*What you have to do*
Which of the lines in the records below hold the string "computer"? Copy every one of them.
⟨
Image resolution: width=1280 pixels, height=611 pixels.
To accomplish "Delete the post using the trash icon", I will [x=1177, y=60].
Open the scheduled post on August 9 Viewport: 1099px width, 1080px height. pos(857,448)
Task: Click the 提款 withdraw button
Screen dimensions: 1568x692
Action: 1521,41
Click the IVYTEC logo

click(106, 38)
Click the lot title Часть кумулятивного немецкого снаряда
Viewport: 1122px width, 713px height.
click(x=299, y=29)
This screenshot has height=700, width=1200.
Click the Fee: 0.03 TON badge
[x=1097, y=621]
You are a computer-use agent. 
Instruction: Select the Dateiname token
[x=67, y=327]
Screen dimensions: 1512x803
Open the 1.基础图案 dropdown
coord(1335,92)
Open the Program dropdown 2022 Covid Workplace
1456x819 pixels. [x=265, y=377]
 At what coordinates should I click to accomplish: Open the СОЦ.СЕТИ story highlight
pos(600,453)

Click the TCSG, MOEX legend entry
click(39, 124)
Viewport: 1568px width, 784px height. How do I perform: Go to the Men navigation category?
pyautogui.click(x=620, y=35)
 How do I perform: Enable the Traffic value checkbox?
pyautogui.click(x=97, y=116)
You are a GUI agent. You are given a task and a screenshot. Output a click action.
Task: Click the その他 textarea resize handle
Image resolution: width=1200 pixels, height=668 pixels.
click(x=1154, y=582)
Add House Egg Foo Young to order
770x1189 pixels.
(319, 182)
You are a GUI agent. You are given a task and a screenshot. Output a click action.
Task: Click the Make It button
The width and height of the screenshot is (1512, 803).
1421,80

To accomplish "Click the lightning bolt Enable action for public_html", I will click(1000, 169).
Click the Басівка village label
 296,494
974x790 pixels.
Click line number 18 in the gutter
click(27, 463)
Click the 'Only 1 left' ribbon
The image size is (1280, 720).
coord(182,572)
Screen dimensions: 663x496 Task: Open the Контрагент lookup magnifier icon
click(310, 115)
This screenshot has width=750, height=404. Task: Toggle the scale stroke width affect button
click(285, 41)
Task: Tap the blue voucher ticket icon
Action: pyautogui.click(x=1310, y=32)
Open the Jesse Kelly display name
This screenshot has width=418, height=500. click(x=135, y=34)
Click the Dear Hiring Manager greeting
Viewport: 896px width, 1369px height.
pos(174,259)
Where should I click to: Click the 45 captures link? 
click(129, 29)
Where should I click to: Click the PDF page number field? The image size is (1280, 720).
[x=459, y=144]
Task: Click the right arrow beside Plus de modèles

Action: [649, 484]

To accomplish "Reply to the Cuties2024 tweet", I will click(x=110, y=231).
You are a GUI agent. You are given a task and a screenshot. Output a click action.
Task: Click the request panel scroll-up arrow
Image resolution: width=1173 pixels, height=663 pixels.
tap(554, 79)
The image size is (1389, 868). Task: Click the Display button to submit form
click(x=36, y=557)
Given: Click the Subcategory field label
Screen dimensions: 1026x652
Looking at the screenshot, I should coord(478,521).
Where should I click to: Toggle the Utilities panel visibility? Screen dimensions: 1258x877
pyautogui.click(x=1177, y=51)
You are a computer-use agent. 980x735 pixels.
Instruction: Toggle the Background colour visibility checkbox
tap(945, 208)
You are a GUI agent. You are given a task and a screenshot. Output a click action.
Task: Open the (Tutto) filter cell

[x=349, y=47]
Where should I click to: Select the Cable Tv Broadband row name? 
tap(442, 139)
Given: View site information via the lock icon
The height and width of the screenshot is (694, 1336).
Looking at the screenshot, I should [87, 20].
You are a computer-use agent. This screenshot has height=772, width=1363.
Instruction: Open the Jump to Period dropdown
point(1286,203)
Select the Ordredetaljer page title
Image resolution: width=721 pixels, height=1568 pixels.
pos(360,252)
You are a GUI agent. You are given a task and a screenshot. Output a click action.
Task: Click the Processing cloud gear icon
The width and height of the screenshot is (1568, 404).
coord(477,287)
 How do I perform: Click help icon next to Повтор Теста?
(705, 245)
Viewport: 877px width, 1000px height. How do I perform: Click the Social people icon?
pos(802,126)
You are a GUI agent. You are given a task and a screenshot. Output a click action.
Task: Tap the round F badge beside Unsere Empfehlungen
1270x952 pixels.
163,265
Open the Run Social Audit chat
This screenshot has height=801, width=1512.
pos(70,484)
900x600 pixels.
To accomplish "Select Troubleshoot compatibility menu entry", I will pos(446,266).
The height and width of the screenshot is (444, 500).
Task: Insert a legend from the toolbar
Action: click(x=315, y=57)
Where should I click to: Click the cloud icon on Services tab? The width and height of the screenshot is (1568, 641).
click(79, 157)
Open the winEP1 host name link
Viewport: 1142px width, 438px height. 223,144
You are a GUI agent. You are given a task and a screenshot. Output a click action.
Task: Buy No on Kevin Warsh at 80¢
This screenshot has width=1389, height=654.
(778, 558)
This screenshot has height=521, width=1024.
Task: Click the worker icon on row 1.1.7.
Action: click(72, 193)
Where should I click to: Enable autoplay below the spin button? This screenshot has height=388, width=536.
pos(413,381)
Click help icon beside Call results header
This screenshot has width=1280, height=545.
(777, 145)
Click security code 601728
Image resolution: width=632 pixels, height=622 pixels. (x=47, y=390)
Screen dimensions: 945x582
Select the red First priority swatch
⟩
*Answer space*
You are a computer-use agent. 
You are a computer-use agent. 980x735 pixels.
You are a computer-use agent. This screenshot has height=772, width=1363.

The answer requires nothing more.